▶ [Set task 1] Name each existing multi-call binary that the post on Rust trait objects gives as an example.
▶ [Set task 2]
Answer these questions from the post on Rust trait objects, each on its own line and marked as shown.
(a) What will the binary holding all of the checksum utilities be called?
(b) How many applets will each of the split-up binaries contain?
(c) What would be broken by pushing too far for consistency in command line arguments?
▶ [Set task 3] Carry on the post about Rust trait objects from the point where it stops.

▶ [Document section]
****

Leveraging Rust's Trait Objects for reduced boilerplate
Making a multi-call binary is a neat way of sharing code between a number of small programs. Perhaps the most famous example is Busybox but there are others such as Dropbear (an ssh client and server) or BeastieBox. I once even wrote a multi-call shell script, which sourced a different file full of functions depending on the name it was called as. Today's project is inspired heavily by BusyBox but is written in Rust and has a somewhat more limited scope.
Rather than attempting to fit a couple hundred small utilities into one binary as
busybox does, I'm going to split this up into several binaries each of which has
anywhere from a half dozen to up to 50 applets. That should keep the overall size
of each binary down as well as making it possible to avoid carrying too many
dependencies in each binary that aren't going to be useful outside of a few
commands. For example, all of the various checksum utilities will be in a single
binary called hashbox
. Even so, it's best to give some thought early on to how
the project will be organized. Adding a new command applet should hopefully only
involve writing that applet and then inserting a couple lines into one other file.
An unhappy outcome would involve having to edit 3-4 files in multiple places in
order to add another command. Additionally, there should be a standard way of
calling every command. We can also take some steps to increase consistency in the
way the command line arguments work, although there is only so much one can do
in that regard without breaking POSIX compatability.
What is a Trait Object?

****

▶ [Source material]
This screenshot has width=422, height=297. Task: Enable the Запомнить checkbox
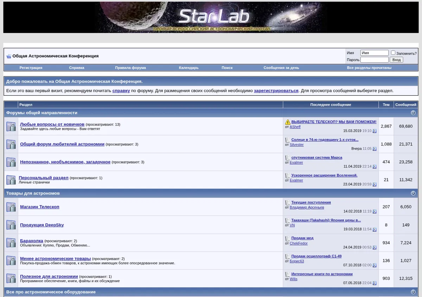click(393, 53)
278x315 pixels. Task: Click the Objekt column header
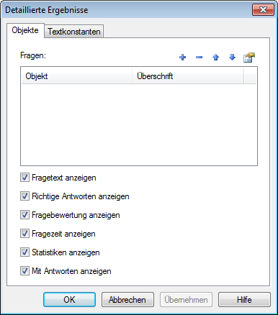(x=77, y=76)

****

▶ [Task response 1] Busybox, Dropbear, BeastieBox

▶ [Task response 2]
(a) hashbox
(b) Anywhere from a half dozen to up to 50 applets.
(c) POSIX compatibility.

▶ [Task response 3]
A trait object refers to a generic interface, where instead of specifying a concrete type, we instead specify that we have an object which implements a specific Trait.
Defining the Cmd trait
We're going to design our Cmd
trait so that we will be gauranteed an object
which has a method that returns a clap::Command
struct, as well as a method which
takes input in the form of a &clap::ArgMatches
struct and runs the applet. Since
it would be nice if there was a way to automatically install all of the various
links back to the binary (as well as some nice extras which we'll get to later)
we're going to also need a way to tell our special bootstrap
applet where the
link for this applet should go. Putting it all together we get the following.
// crate::lib.rs
mod cmd;
pub use cmd::Cmd;
/// Defines the location relative to the binary where a command will be installed
#[derive(Debug, Clone, Copy)]
pub enum Path {
/// /bin
Bin,
/// /sbin
Sbin,
/// /usr/bin
UsrBin,
/// /usr/sbin
UsrSbin,
}
impl Path {
#[must_use]
pub fn to_str(&self, usr: bool) -> &'static str {
match self {
Self::UsrBin if usr => "usr/bin",
Self::UsrSbin if usr => "usr/sbin",
Self::Bin | Self::UsrBin => "bin",
Self::Sbin | Self::UsrSbin => "sbin",
}
}
}
// crate::cmd::mod.rs
use clap::ArgMatches;
use std::{error::Error, fmt};
/// Defines a command or applet, it's cli interface, and it's installation directory
/// relative to the binary
pub trait Cmd: fmt::Debug + Sync {
/// Defines the cli of the applet
fn cli(&self) -> clap::Command;
/// Runs the applet
/// # Errors
/// Bubbles up any errors to the caller
fn run(&self, matches: &ArgMatches) -> Result<(), Box<dyn Error>>;
/// Returns the path relative to the binary where the link to this applet
/// will be installed
fn path(&self) -> Option<crate::Path>;
}
That's our basic scaffolding. With this in place we can do some neat things, such
as create a Vec
Downsides? Well there is one. You pay a small performance penalty because the actual function which will be run has to be looked up from a vtable at runtime. But we're talking a small, one time penalty, and we're going to be running some pretty well optimized code everywhere else. The applets should run plenty fast.
Anyway, here's what our lookup code looks like.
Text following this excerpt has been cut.